Task: Copy out every line of the records where the string "Uncheck" occurs.

Source records:
☆ ☆ ☆ ☆ ☆

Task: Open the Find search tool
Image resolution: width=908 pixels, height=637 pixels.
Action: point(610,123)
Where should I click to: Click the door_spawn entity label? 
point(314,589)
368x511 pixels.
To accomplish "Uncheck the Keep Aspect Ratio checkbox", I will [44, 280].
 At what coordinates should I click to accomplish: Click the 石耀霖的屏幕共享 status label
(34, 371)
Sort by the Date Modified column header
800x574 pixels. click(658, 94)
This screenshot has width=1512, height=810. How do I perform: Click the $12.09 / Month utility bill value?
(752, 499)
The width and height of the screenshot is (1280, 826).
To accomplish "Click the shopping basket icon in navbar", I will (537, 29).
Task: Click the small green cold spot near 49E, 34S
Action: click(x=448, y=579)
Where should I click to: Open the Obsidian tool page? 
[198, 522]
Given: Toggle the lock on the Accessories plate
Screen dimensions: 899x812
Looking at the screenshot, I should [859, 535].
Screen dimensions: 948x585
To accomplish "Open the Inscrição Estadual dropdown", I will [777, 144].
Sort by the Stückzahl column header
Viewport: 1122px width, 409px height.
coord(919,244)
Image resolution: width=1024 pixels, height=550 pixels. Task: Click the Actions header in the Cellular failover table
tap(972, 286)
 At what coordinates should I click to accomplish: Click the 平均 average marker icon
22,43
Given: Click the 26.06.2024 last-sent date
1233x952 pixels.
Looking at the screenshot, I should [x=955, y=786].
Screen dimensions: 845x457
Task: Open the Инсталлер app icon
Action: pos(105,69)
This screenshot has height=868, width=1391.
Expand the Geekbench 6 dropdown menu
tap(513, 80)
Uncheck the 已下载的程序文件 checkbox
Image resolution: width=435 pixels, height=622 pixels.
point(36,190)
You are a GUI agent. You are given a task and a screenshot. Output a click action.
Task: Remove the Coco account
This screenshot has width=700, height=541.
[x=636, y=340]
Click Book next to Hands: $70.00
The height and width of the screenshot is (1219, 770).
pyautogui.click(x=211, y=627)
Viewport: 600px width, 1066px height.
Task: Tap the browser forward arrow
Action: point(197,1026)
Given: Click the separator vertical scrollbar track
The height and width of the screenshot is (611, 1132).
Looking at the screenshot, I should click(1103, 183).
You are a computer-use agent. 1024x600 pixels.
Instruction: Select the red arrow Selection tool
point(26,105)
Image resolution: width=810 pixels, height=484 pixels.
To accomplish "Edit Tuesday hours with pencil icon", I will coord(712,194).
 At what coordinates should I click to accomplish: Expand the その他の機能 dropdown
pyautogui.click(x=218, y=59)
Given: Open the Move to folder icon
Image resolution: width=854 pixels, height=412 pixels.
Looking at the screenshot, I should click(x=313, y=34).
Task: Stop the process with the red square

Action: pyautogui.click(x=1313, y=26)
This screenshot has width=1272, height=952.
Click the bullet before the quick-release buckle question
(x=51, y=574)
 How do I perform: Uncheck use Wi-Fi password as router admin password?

☆ ☆ ☆ ☆ ☆

Response to this task:
To accomplish "Uncheck the Keep Aspect Ratio checkbox", I will [44, 280].
Uncheck the 已下载的程序文件 checkbox
 How do I perform: Uncheck use Wi-Fi password as router admin password?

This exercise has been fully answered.